Telly e seus companheiros não despertam nenhuma simpatia; estão ali para provocar consternação, escândalo no espectador. É um pouco como se a dupla debilóide do desenho animado da MTV, Beavis e Butthead, ganhassem carne e osso. Saber pelo filme que um deles está com Aids pode ser terrível, mas o fato de eles existirem não é necessariamente uma melhor notícia.
"Filadélfia", com seu comercialismo todo, é um filme que emociona mais. Claro, o cinema americano sabe fazer isso, e não dispensou, neste caso, o clássico recurso às cenas de julgamento, torcidas para que a justiça triunfe etc.
"Kids" é um filme mais desonesto esteticamente do que "Filadélfia"; finge não ser apelativo e edificante, parece fugir às emoções baratas, para ser apenas mais sensacionalista, moralizante e falso.
Não que as coisas que são mostradas em "Kids" não sejam verdadeiras. Tudo aquilo deve acontecer, nos Estados Unidos e em outras partes do mundo: crianças de sete anos entupidas de maconha, orgias, desregramentos. O crack, o haxixe. O prazer em espatifar a cabeça de um sujeito a golpes de skate. Pobreza mental, assaltos, rock, ressacas.

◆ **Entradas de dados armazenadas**
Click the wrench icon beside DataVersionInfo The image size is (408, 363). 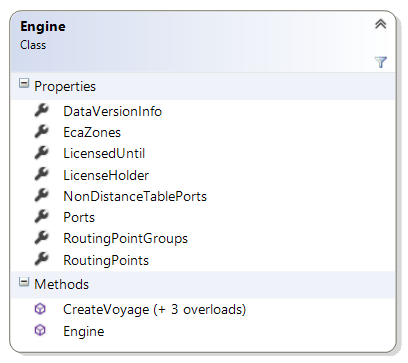pos(42,110)
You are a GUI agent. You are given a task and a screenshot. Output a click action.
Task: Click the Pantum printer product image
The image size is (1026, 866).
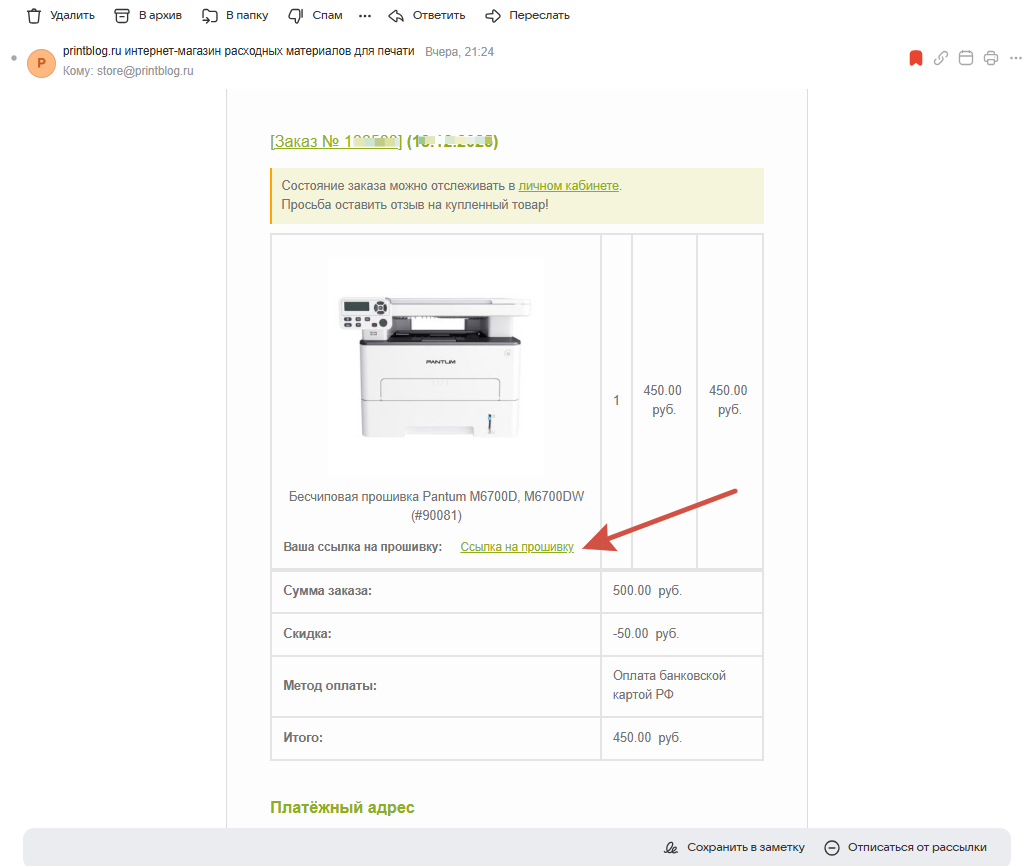pos(436,366)
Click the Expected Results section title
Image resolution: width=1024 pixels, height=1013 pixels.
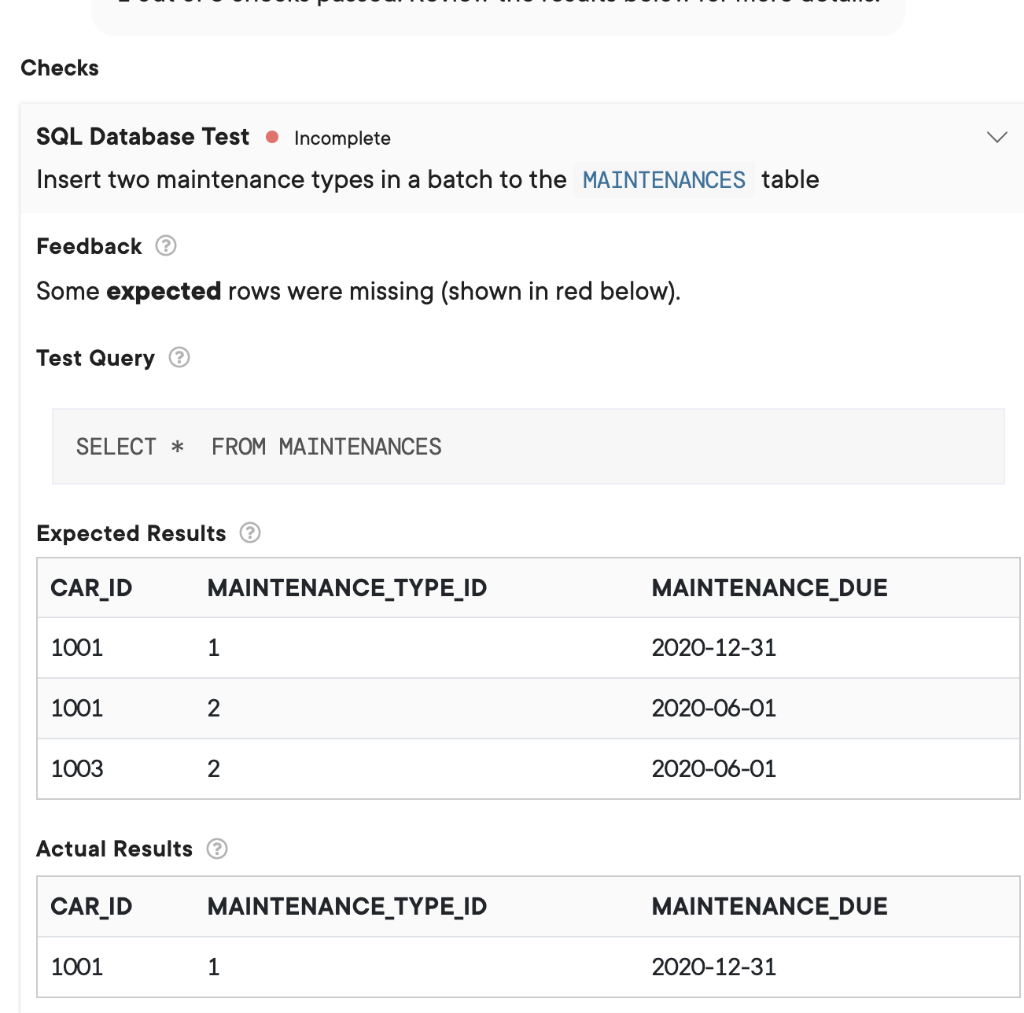tap(131, 533)
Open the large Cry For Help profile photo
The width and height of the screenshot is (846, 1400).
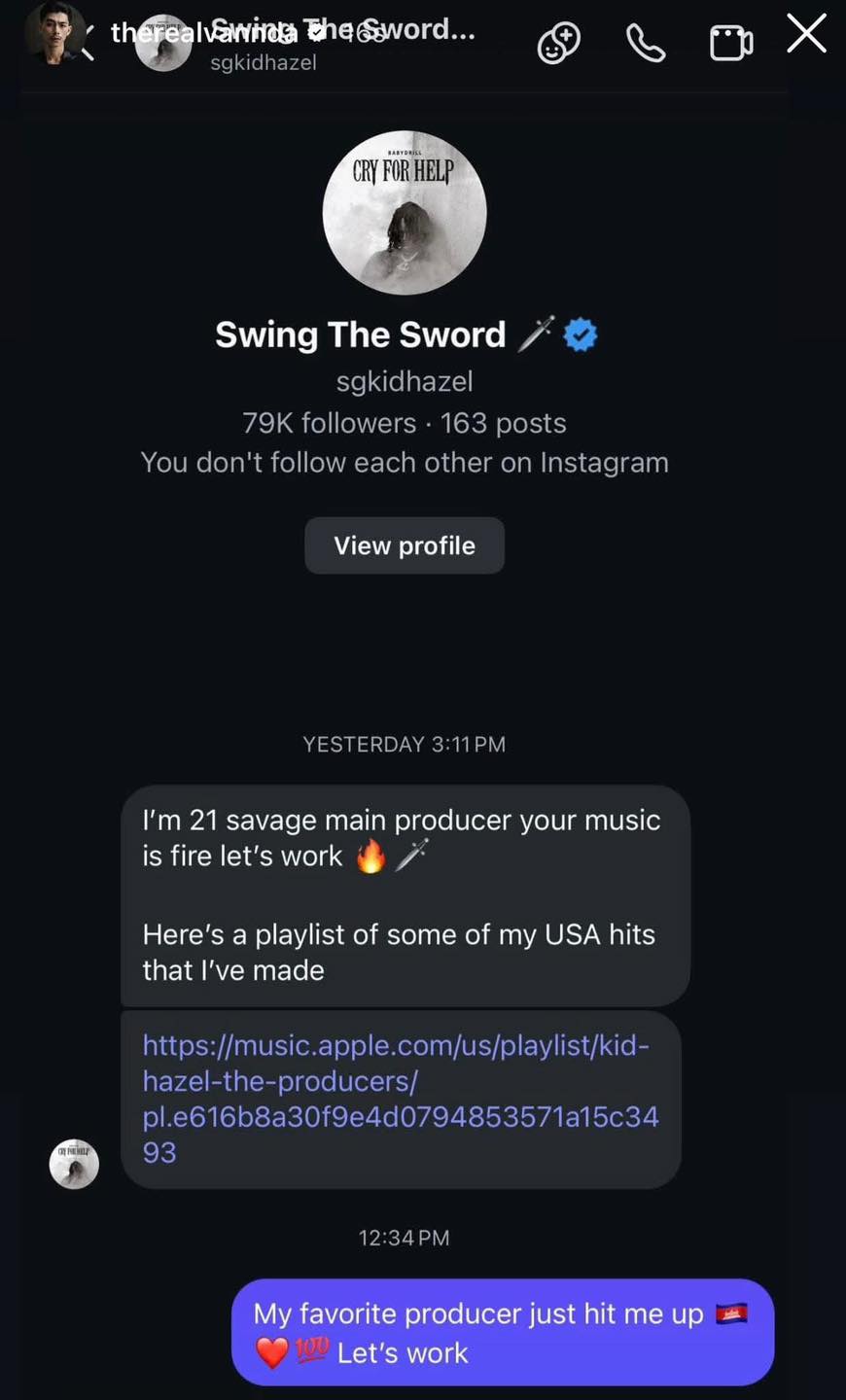(405, 213)
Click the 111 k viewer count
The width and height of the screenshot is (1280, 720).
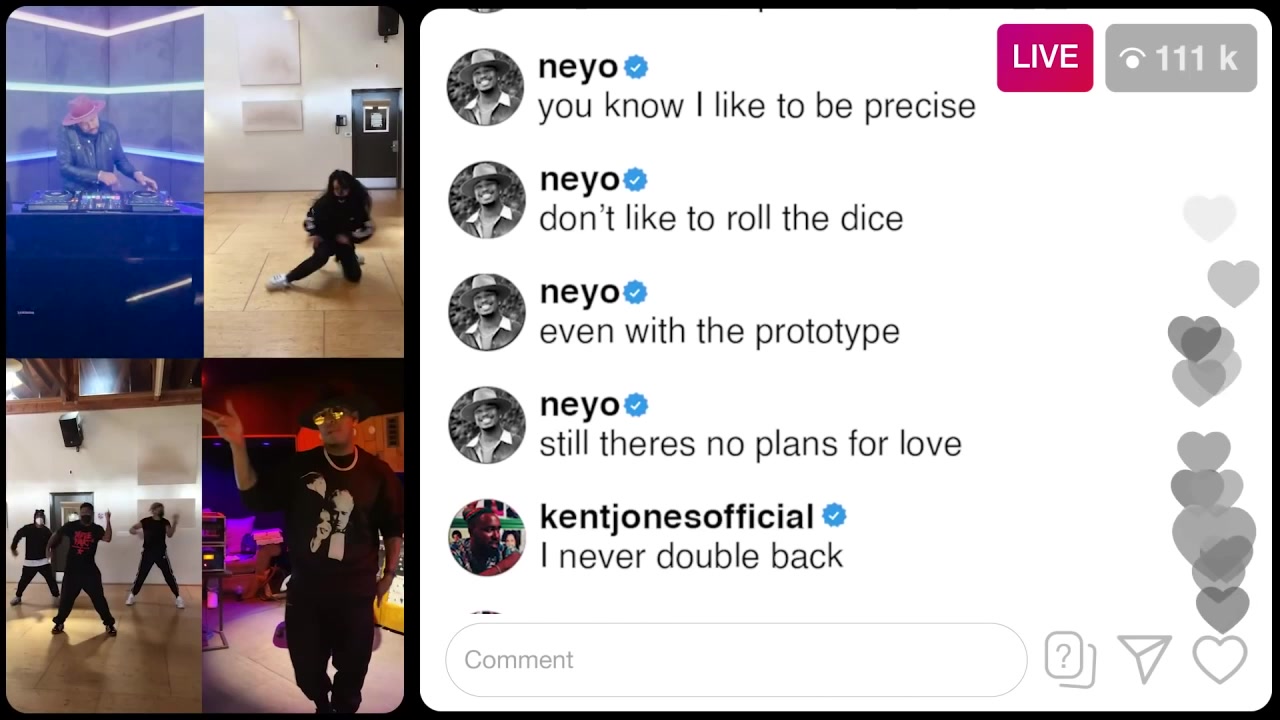(x=1181, y=58)
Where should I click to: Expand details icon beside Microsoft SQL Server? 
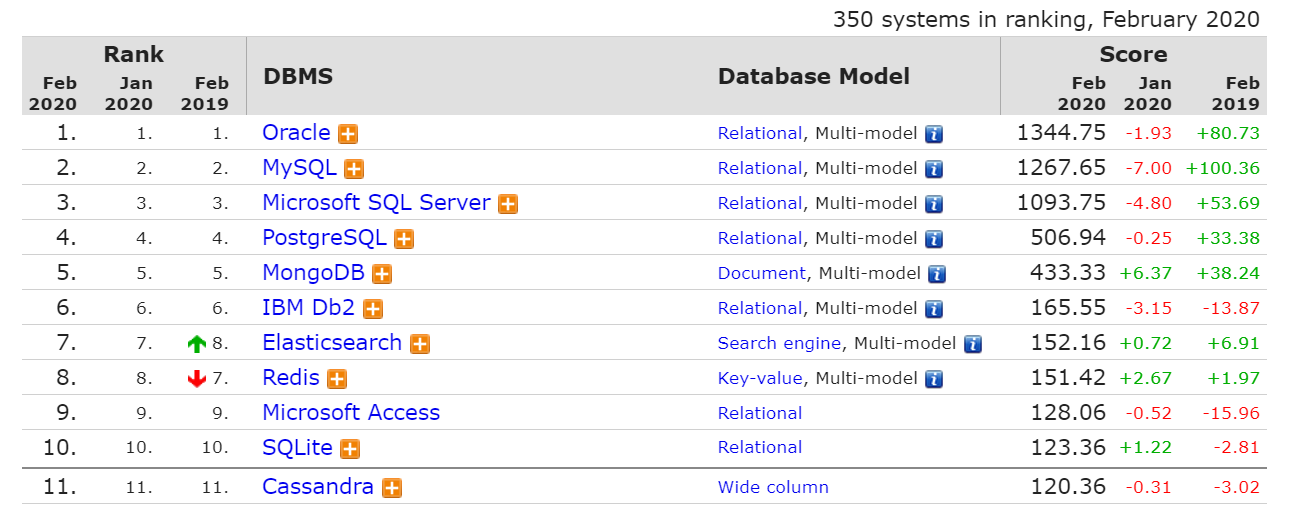[508, 204]
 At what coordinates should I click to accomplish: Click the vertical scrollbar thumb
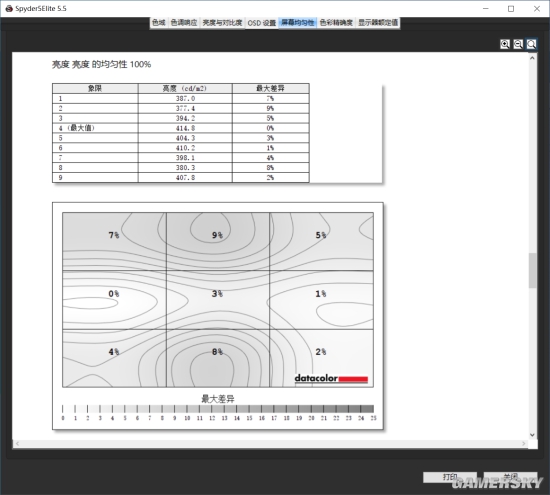(x=532, y=270)
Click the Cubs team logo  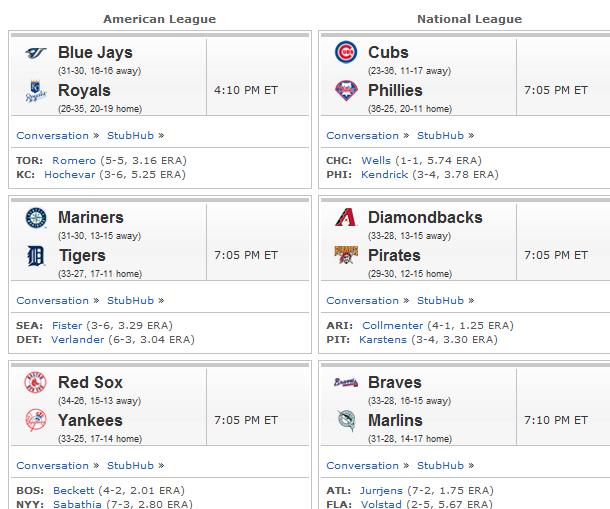[x=346, y=52]
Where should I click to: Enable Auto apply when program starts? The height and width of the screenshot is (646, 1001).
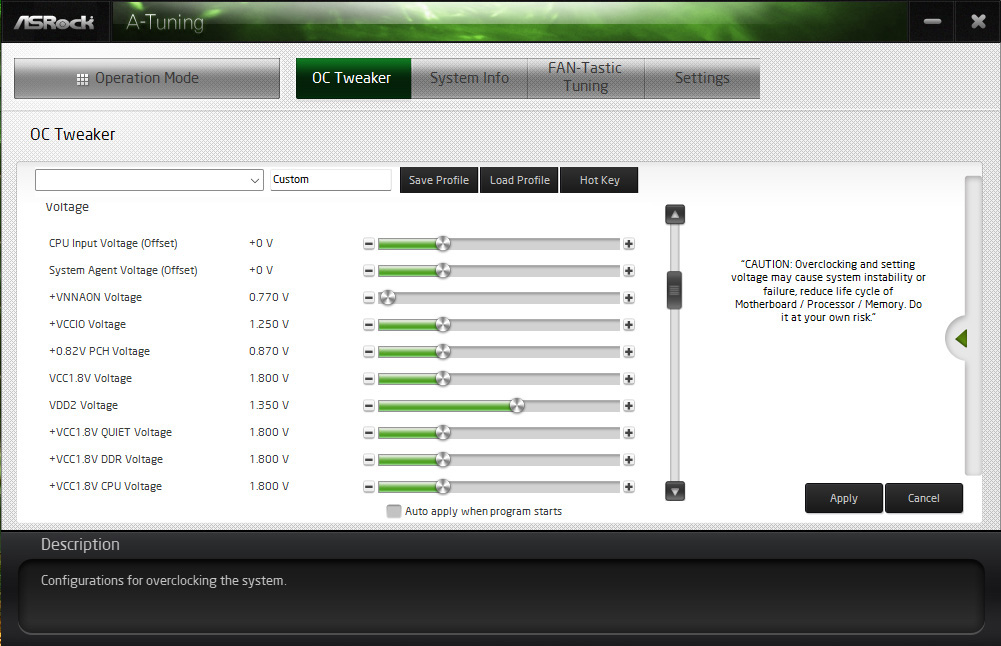click(394, 512)
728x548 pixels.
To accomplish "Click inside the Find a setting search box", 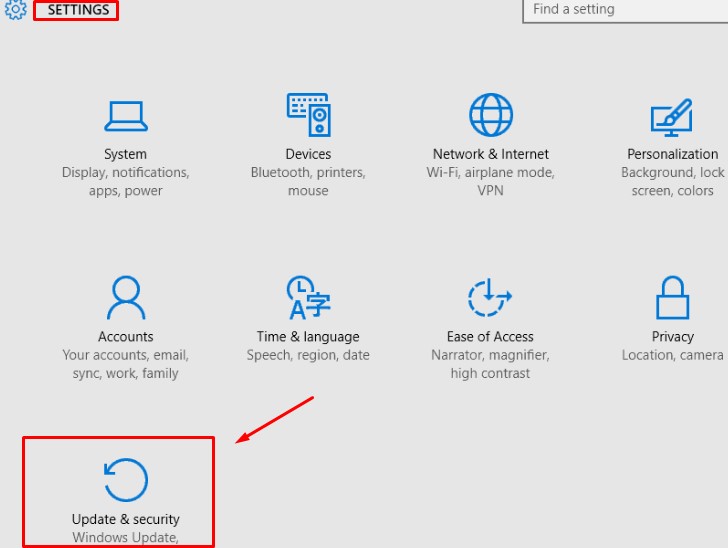I will pyautogui.click(x=625, y=10).
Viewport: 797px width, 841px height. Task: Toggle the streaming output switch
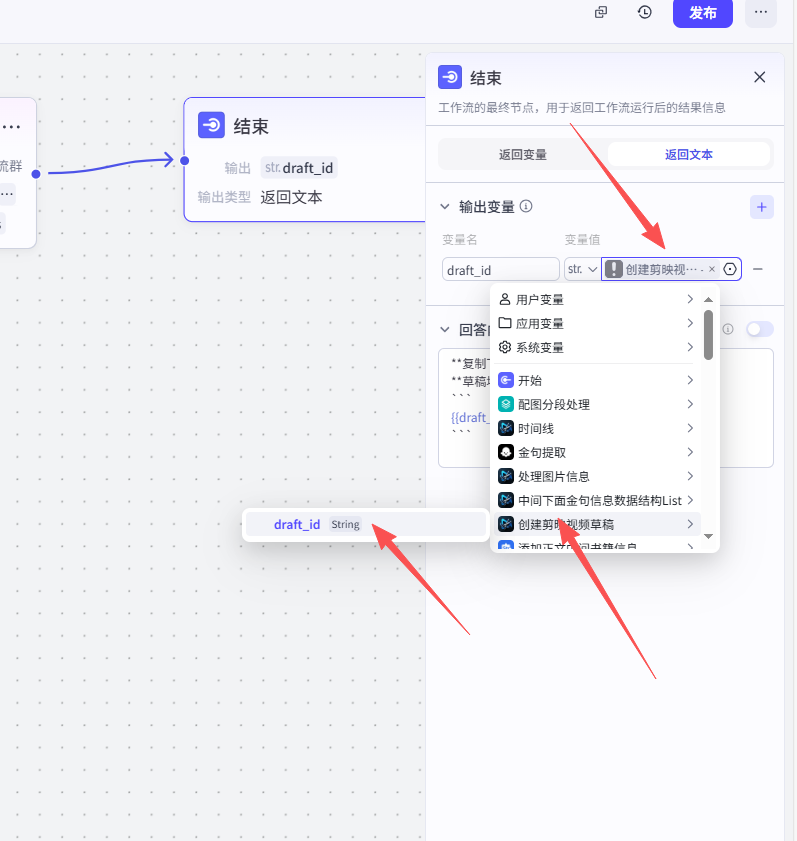pos(759,329)
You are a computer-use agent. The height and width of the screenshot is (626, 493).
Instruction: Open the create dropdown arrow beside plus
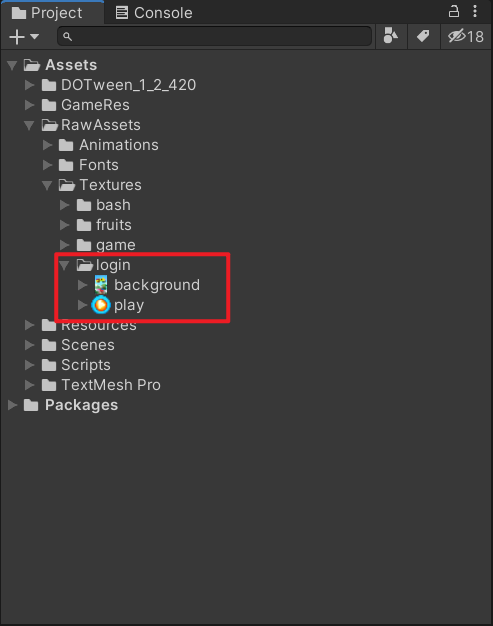[x=35, y=37]
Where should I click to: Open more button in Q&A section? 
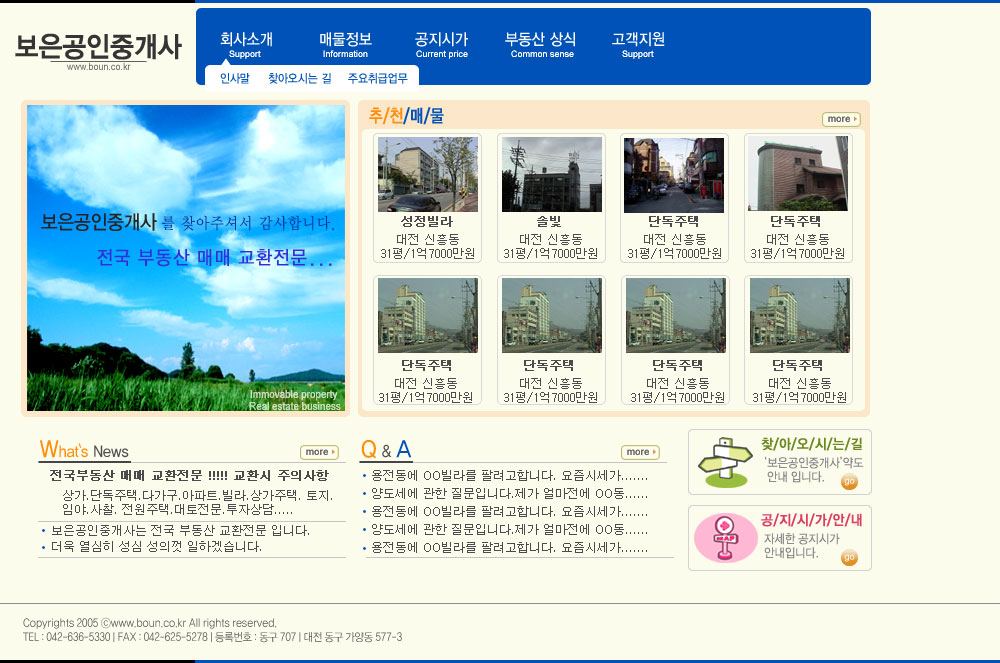(x=639, y=452)
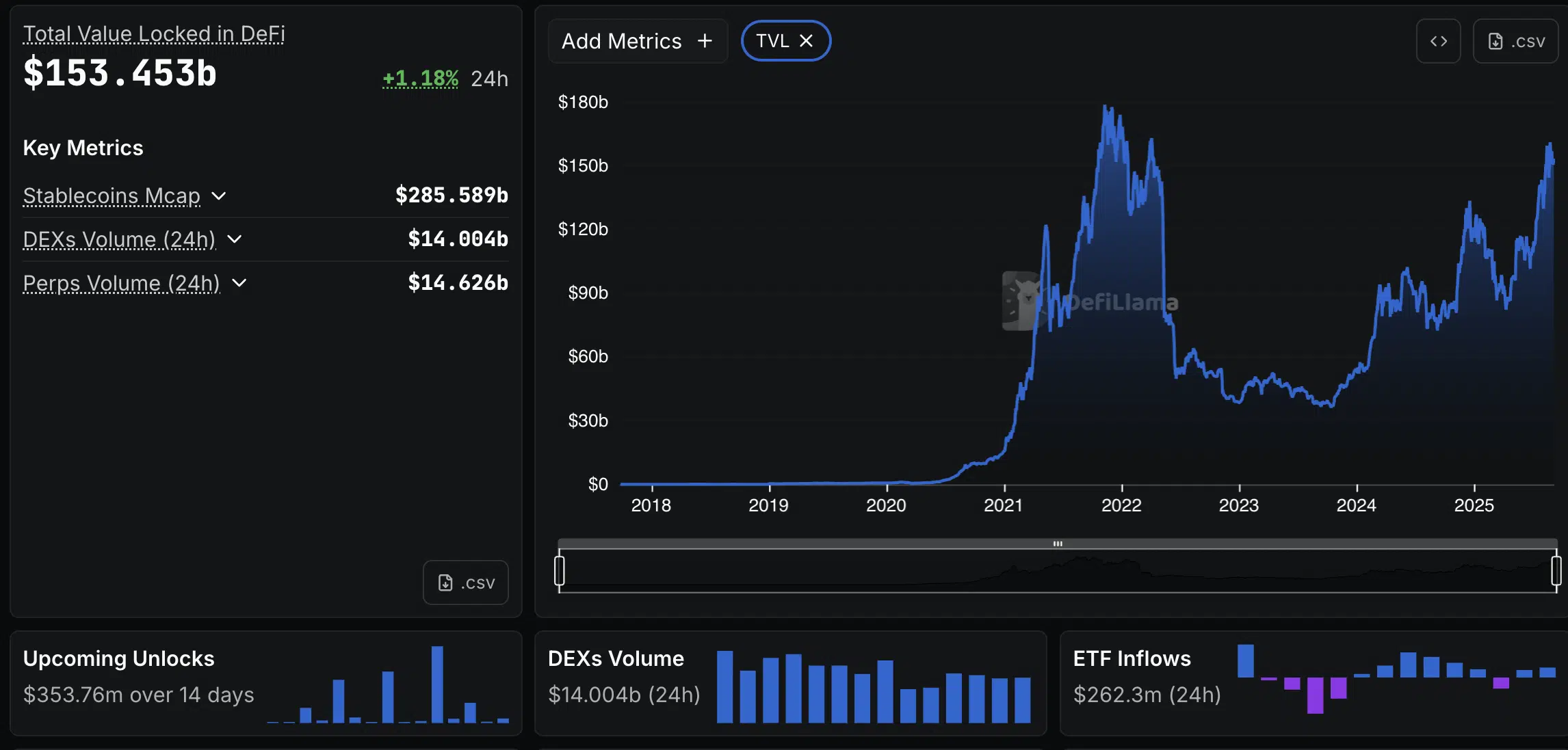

◆ **INSTRUÇÕES DE TRABALHO**
(1) Na crítica sobre os filmes "Kids" e "Filadélfia", com que dupla de desenho animado da MTV são comparados Telly e seus companheiros?
(2) Dê prosseguimento à crítica sobre os filmes "Kids" e "Filadélfia" a partir do ponto em que ela para.

◆ **RESPOSTAS POR ITEM**
(1) Com Beavis e Butthead.

(2)
O problema é que, mostrando coisas verdadeiras, o filme é falso. Seu título -"Kids", "Garotos"- simula, na sua brevidade desinformativa, um tom distanciado, uma narrativa fria de fatos contundentes. Os movimentos de câmera seguem a mesma intenção: passam rapidamente, sem cortes, de um personagem a outro, como se captassem com nervosismo de telejornal uma realidade que acontece naquele exato instante.
O filme inteiro afeta uma neutralidade de documentário, uma improvisação de recursos, um "verdadeirismo imparcial", quando sua intenção mais patente é provocar escândalo. Cada cena parece estar acompanhada de um ponto de exclamação entre parênteses: poderia muito bem ter Gil Gomes como narrador em "off. A narração foi suprimida. Gil Gomes não é ouvido, mas é como se estivesse ali.
Não há personagens convincentes, mas apenas palavras com letras maiúsculas: o Traficante, o Vício, a Inocência da Juventude, a Decadência dos Costumes, a Desagregação da Família, a Droga, o Sexo.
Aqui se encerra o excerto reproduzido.